**WORK TO COMPLETE:**
How many of the lines below contain the word "cell"? Only the number is wanted.

Data extracted from a collection
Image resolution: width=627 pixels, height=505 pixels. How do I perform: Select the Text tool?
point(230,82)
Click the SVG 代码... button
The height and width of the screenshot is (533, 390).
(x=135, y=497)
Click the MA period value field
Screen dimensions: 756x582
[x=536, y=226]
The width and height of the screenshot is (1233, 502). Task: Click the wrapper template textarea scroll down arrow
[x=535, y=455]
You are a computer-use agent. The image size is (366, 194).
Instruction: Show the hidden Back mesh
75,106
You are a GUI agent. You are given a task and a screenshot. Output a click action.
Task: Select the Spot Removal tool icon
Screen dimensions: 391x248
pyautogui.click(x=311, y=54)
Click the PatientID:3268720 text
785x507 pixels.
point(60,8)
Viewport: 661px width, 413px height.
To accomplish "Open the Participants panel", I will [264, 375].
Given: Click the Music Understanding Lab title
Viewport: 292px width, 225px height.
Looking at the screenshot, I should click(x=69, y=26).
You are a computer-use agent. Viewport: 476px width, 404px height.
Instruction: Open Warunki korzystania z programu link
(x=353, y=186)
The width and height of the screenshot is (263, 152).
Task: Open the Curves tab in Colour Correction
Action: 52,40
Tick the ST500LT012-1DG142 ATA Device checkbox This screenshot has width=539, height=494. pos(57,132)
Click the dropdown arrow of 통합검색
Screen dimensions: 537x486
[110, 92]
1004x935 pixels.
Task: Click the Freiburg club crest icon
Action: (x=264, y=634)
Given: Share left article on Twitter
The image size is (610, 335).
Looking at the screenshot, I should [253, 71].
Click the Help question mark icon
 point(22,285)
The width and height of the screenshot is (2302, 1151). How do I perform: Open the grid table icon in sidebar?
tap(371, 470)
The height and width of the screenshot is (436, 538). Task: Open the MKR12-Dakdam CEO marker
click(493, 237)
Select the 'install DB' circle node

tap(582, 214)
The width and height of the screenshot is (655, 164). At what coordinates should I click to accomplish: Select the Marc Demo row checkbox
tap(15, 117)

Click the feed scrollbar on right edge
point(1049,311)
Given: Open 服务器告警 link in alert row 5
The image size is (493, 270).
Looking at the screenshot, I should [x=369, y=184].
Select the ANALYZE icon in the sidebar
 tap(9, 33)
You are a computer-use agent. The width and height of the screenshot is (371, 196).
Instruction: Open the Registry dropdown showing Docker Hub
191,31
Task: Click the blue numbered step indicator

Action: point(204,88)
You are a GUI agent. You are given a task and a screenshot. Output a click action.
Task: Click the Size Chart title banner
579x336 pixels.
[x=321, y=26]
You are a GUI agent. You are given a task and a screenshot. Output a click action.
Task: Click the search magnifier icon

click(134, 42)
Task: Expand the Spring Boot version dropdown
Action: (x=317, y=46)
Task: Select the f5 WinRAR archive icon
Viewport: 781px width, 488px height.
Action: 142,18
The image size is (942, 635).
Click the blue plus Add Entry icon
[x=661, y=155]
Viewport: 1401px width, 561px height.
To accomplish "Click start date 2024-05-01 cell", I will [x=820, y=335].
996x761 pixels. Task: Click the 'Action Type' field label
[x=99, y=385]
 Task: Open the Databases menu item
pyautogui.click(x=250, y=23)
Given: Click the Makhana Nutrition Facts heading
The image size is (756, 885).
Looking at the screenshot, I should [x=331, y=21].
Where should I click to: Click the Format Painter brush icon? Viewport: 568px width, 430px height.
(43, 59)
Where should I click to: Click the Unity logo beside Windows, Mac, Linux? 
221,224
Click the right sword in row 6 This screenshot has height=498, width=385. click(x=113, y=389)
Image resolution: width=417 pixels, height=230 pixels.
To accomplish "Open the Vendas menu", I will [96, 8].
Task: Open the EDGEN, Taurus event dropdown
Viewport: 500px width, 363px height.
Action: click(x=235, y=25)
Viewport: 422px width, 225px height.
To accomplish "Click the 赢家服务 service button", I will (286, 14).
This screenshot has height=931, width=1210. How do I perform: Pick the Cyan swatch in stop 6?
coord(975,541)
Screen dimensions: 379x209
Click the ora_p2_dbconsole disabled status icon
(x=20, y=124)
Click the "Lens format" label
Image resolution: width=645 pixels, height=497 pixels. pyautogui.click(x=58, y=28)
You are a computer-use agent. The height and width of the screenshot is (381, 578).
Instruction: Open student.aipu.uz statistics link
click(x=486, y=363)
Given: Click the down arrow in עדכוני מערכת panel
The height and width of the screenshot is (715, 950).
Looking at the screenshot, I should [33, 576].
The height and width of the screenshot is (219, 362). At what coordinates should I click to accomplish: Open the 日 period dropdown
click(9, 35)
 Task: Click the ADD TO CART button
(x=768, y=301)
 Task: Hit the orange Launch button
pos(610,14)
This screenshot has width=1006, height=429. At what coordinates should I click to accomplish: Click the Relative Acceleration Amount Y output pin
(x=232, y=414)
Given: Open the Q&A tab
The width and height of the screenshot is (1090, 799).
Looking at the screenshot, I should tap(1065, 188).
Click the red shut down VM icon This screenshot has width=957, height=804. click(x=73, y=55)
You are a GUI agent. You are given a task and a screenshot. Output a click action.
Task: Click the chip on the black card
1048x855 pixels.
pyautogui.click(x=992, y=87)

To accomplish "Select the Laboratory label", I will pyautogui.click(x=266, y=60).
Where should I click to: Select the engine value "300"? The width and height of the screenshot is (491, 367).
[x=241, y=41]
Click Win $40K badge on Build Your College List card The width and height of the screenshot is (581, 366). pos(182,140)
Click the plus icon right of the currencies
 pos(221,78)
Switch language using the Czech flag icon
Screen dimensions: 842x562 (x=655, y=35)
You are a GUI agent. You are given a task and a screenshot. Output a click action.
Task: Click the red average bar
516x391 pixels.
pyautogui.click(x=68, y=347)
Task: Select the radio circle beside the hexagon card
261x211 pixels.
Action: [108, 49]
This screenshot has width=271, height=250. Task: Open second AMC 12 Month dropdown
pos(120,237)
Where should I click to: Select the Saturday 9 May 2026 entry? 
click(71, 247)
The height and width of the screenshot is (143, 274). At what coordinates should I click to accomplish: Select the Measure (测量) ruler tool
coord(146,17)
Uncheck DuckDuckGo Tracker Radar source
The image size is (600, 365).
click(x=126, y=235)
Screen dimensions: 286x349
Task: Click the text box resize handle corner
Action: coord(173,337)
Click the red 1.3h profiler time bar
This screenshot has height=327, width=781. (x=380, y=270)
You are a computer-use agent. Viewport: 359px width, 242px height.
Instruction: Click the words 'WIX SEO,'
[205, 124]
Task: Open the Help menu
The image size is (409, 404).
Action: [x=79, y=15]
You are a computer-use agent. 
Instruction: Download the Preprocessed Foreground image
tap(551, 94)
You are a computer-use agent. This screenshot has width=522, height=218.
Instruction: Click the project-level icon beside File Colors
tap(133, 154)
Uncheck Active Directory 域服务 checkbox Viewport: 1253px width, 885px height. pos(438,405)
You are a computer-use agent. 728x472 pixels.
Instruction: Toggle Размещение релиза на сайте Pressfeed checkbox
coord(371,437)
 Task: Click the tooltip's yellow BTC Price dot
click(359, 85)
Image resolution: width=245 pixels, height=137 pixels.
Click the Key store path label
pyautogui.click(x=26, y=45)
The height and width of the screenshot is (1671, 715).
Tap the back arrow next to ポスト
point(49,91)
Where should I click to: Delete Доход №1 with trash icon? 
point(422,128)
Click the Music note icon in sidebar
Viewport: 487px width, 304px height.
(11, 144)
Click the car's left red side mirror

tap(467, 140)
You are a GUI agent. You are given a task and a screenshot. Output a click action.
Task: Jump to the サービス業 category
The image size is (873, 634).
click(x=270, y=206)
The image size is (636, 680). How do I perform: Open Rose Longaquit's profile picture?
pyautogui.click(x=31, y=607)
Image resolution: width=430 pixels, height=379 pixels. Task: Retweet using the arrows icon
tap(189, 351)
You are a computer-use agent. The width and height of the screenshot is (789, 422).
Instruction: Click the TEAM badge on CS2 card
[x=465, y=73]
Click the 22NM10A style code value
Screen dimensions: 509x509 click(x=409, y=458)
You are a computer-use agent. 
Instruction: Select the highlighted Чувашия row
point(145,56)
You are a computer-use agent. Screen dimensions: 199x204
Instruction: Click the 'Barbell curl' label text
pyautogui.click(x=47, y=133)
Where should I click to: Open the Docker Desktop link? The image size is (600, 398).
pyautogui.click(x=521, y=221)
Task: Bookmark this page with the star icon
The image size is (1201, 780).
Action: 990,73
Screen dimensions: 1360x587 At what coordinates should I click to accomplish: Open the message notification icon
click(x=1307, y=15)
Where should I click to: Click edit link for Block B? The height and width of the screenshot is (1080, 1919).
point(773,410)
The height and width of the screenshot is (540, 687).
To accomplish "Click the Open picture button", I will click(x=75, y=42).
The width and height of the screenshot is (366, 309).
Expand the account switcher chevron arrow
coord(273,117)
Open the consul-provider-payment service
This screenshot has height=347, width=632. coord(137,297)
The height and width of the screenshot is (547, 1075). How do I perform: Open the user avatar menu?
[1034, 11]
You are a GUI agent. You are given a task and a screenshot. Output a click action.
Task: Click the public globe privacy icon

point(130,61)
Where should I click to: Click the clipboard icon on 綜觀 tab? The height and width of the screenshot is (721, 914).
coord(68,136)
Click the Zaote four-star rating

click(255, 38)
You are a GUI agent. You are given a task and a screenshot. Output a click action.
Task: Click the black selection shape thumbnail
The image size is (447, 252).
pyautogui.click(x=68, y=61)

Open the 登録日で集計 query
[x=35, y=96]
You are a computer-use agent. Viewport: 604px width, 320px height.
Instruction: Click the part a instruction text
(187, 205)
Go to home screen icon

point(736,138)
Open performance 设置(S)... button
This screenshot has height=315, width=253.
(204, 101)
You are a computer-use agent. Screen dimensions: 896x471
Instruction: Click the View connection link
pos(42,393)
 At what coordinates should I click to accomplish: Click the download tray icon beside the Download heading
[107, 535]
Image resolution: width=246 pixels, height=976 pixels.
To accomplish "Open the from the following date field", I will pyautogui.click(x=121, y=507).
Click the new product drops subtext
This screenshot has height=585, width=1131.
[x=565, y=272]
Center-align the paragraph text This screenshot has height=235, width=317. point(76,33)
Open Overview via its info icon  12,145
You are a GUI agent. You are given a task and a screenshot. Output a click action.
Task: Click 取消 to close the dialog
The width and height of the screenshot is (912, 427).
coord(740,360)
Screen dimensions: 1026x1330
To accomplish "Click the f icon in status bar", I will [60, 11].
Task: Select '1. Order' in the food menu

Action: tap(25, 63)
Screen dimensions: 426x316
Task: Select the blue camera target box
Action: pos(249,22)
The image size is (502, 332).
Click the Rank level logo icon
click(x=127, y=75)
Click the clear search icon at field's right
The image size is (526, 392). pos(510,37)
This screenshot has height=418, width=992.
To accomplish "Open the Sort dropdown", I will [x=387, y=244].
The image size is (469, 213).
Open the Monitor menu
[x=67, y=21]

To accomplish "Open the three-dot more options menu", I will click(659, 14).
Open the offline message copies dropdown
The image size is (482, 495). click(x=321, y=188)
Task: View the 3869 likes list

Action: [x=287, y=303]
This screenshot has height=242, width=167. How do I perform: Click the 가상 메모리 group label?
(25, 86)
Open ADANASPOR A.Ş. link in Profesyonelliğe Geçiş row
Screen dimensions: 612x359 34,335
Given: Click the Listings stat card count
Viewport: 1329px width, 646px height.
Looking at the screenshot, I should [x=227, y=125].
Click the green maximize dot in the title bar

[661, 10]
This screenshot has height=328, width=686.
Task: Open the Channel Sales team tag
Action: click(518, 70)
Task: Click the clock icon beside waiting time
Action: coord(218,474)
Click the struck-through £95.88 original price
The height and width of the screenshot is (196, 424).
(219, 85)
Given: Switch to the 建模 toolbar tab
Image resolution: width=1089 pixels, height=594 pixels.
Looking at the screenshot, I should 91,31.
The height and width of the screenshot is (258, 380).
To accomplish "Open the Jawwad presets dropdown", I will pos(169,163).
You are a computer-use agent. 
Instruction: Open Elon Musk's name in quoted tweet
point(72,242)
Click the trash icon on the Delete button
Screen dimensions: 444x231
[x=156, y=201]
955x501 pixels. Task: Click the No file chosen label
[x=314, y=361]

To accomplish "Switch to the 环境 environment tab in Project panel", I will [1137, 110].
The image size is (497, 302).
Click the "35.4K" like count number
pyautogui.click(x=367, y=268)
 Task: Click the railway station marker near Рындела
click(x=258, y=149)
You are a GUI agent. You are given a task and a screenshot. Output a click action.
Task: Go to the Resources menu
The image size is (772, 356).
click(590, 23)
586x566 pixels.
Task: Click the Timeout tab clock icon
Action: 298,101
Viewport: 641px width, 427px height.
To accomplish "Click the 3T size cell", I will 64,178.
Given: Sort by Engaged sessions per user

**OUTPUT FOR THIS EXERCISE:**
2